Repeat the lines below word for word, from the first one through the line that contains "Looking at the screenshot, I should [50, 45].". Leave the pictures out of your answer.

= = = = =

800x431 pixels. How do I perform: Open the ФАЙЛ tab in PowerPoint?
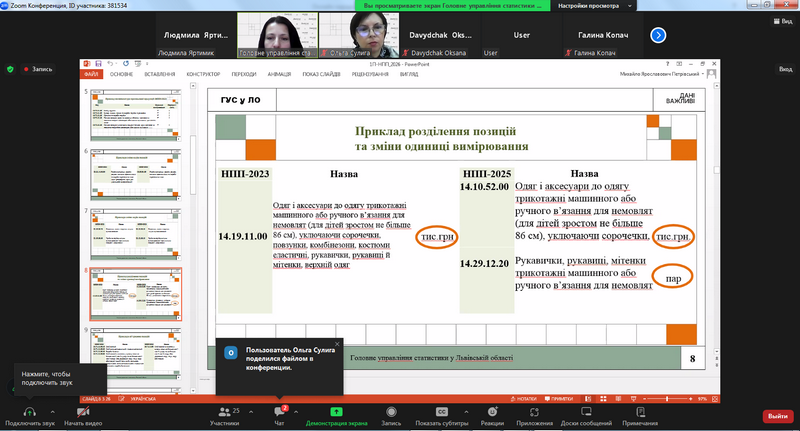click(91, 74)
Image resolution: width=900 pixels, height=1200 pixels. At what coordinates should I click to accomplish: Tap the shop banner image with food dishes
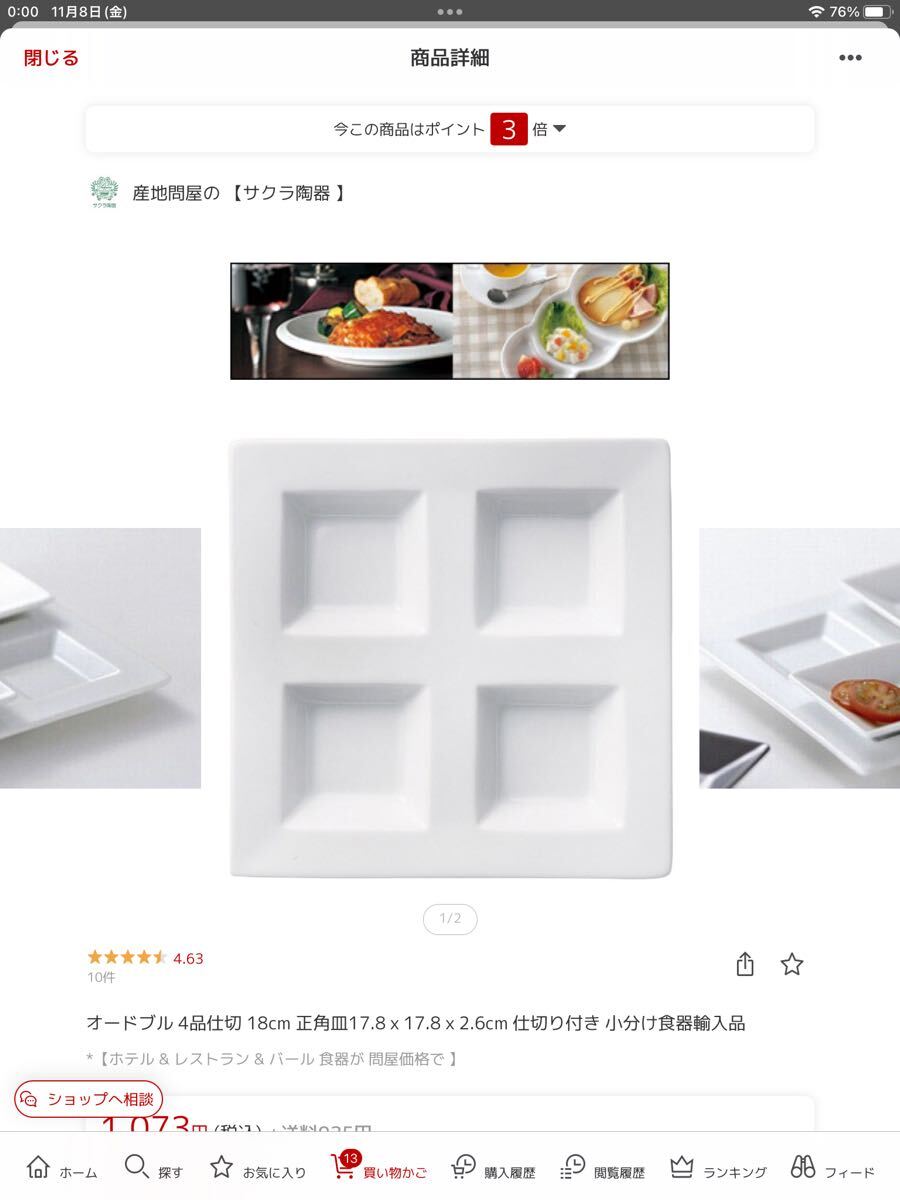(450, 321)
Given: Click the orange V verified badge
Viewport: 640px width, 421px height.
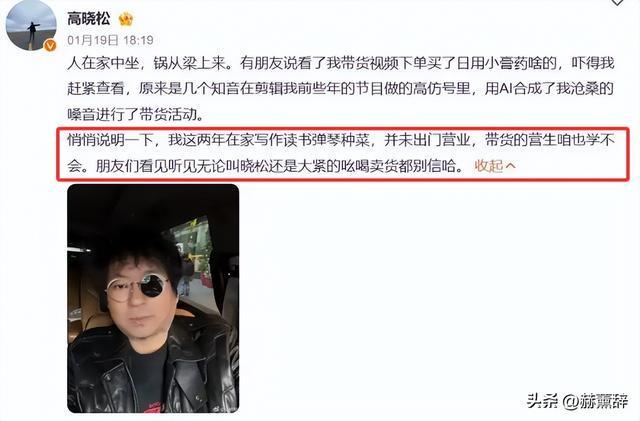Looking at the screenshot, I should [50, 45].
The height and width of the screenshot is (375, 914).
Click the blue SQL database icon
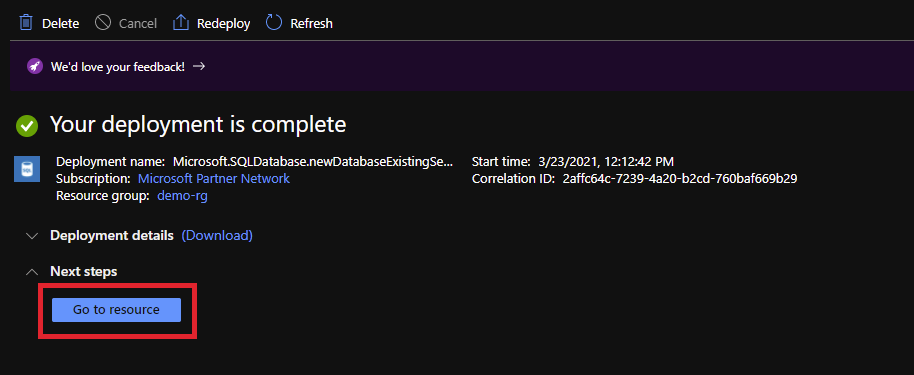[27, 169]

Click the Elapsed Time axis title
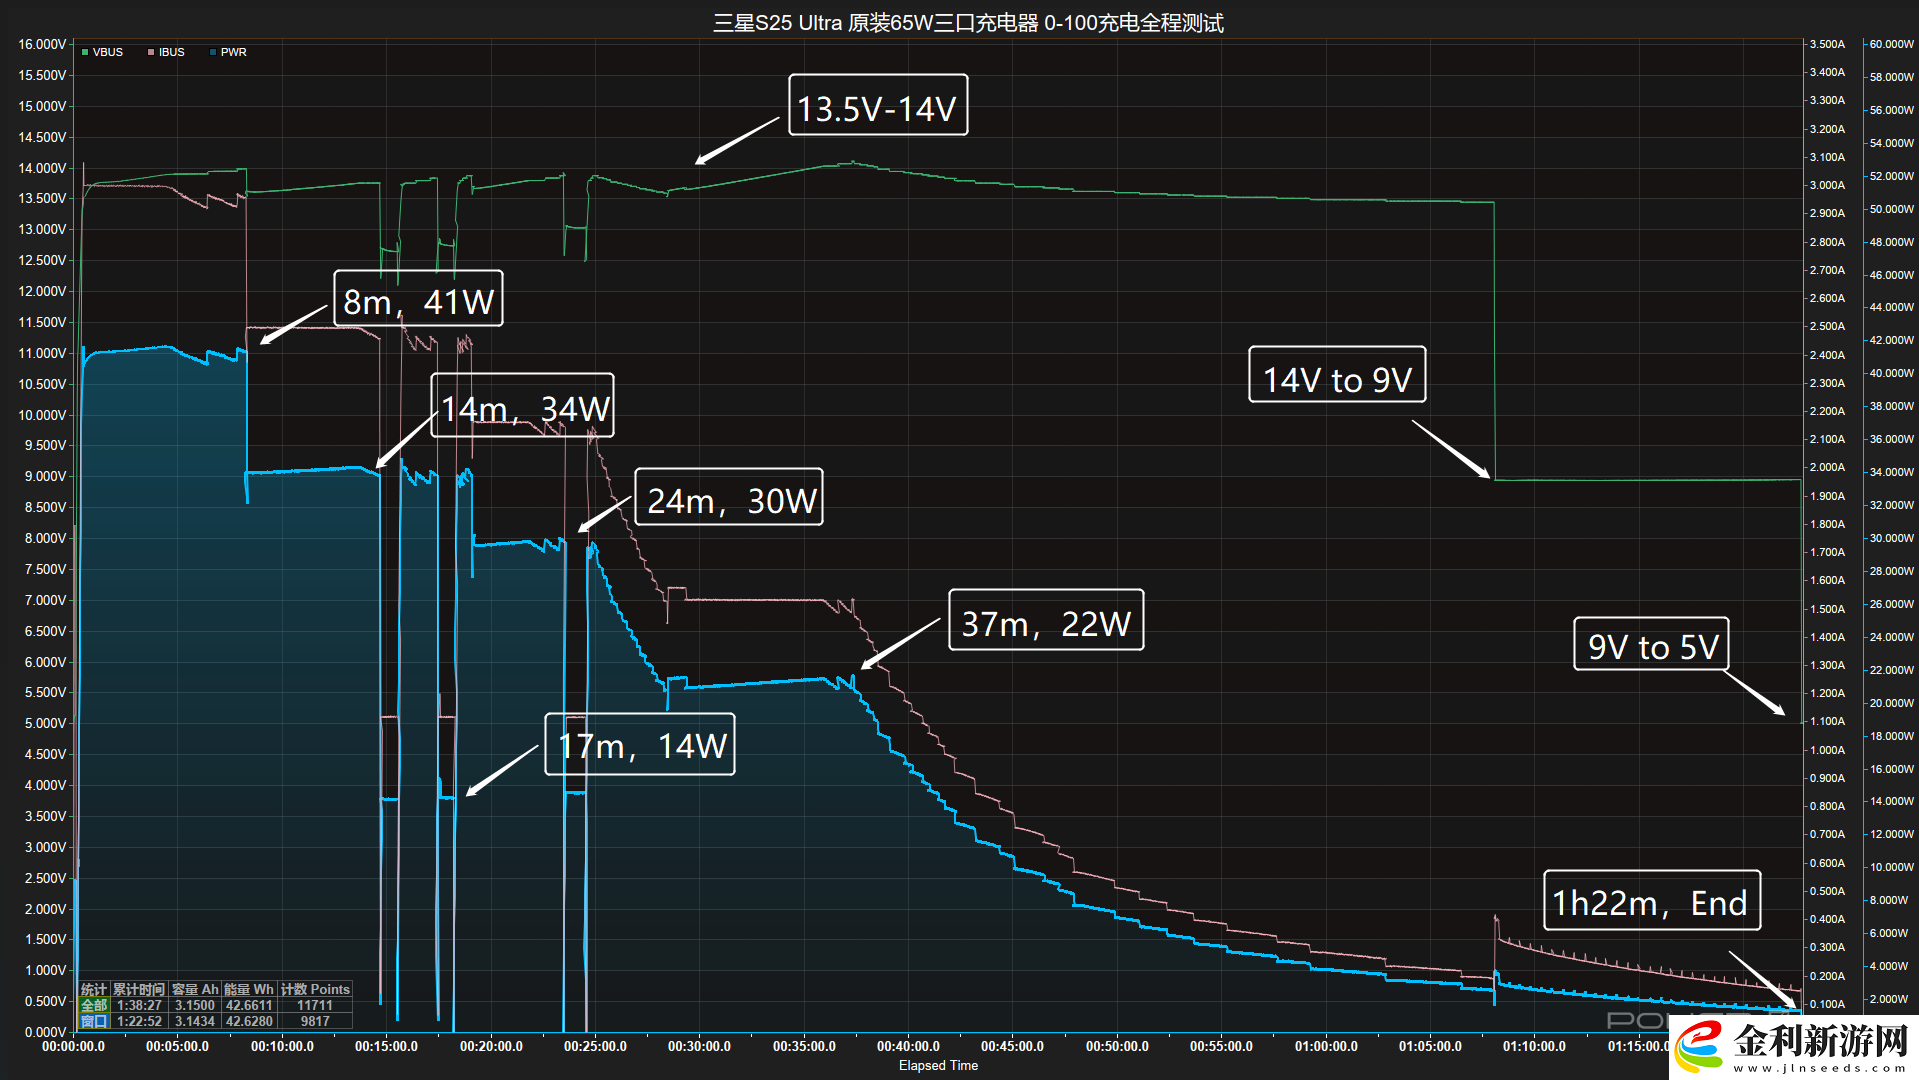pos(938,1066)
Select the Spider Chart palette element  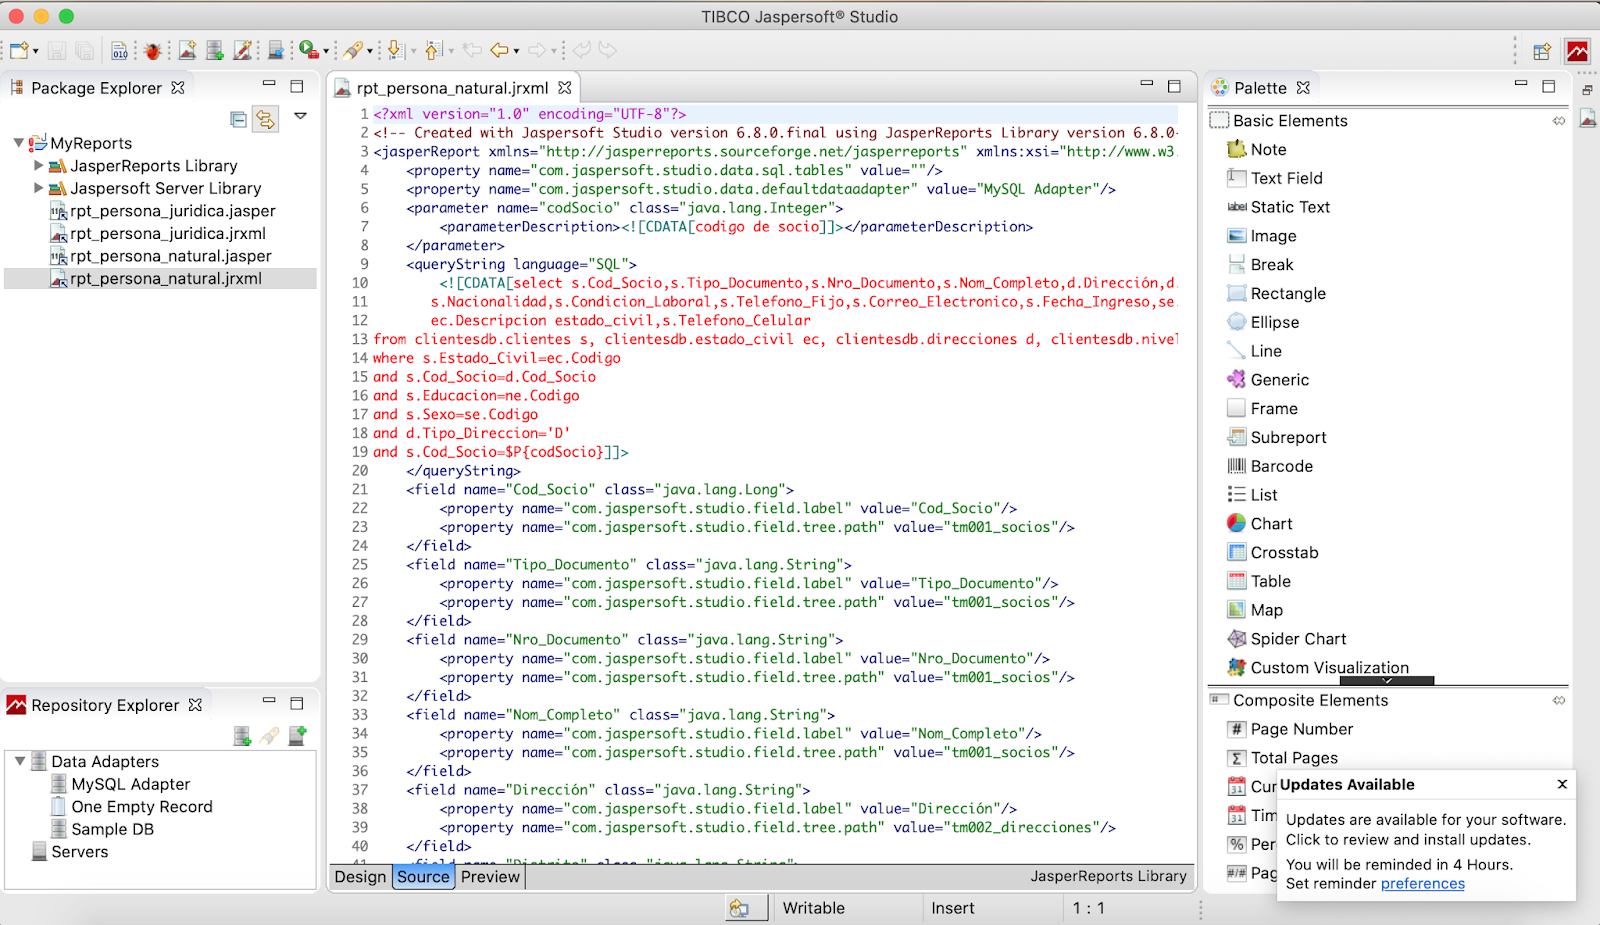(1297, 639)
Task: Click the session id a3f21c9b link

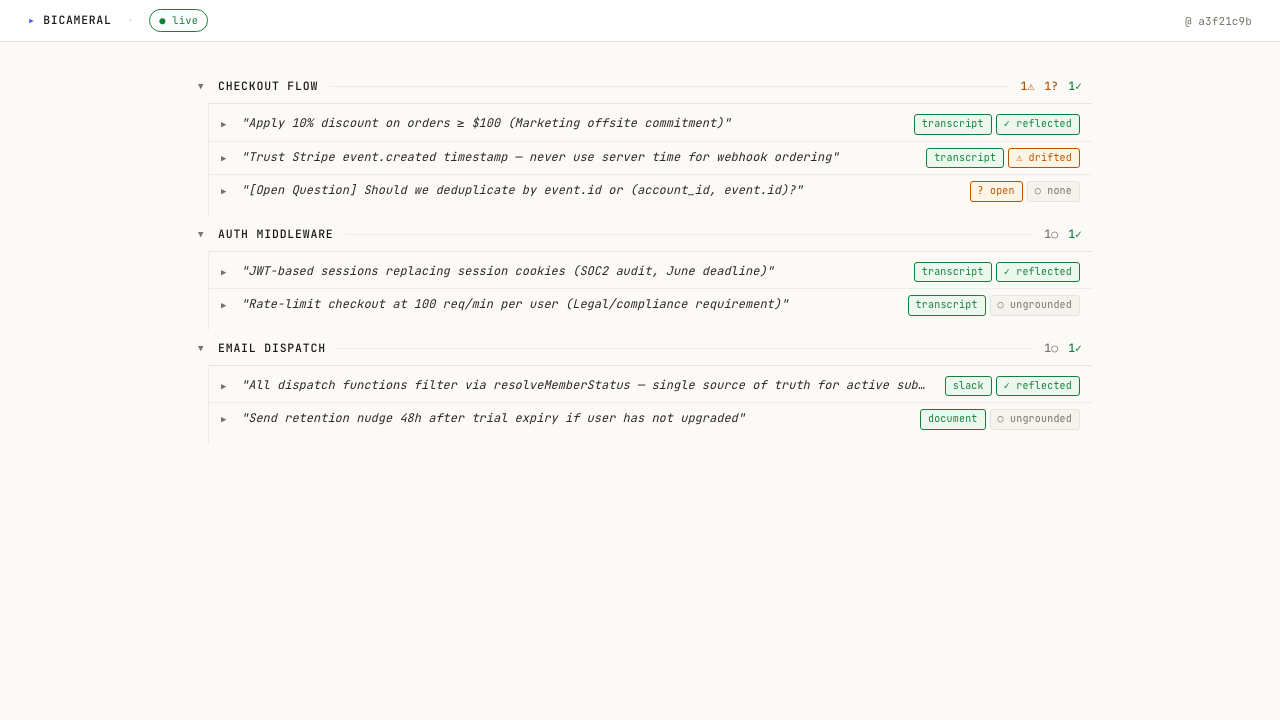Action: [x=1218, y=20]
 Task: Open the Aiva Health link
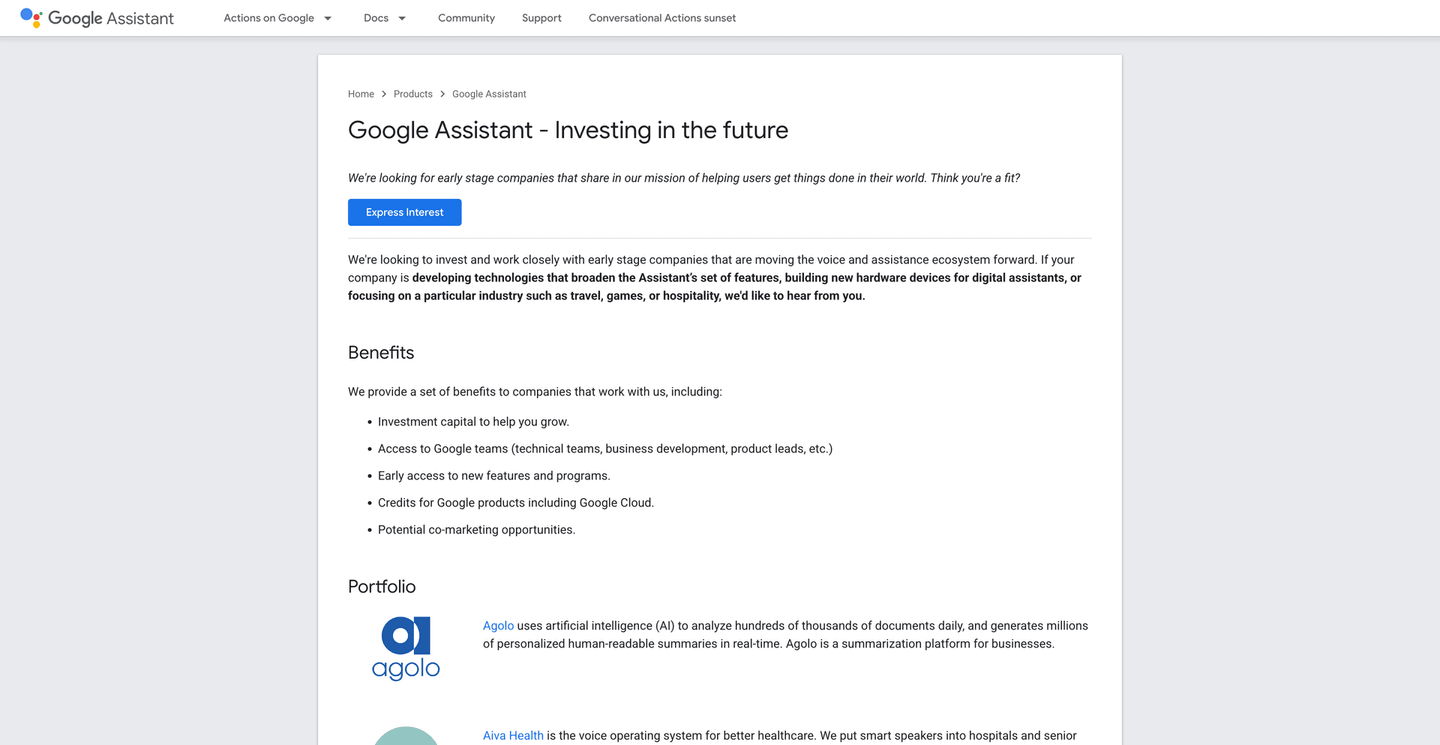click(513, 735)
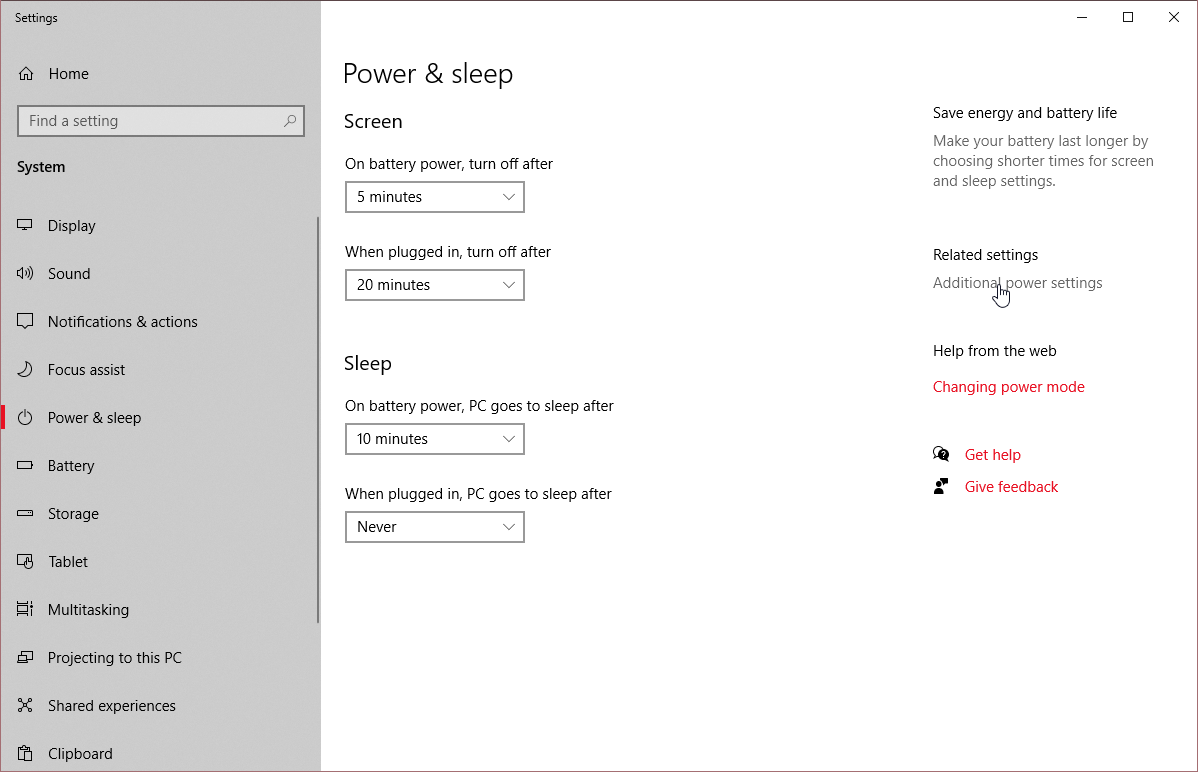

= = = = =

# TASK RESPONSE:
800x431 pixels. How do I perform: Open the ФАЙЛ tab in PowerPoint?
click(91, 74)
Image resolution: width=900 pixels, height=1200 pixels. At what coordinates should I click to accomplish: Tap the shop banner image with food dishes
(450, 321)
Given: Click the orange V verified badge
Viewport: 640px width, 421px height.
Looking at the screenshot, I should [50, 45].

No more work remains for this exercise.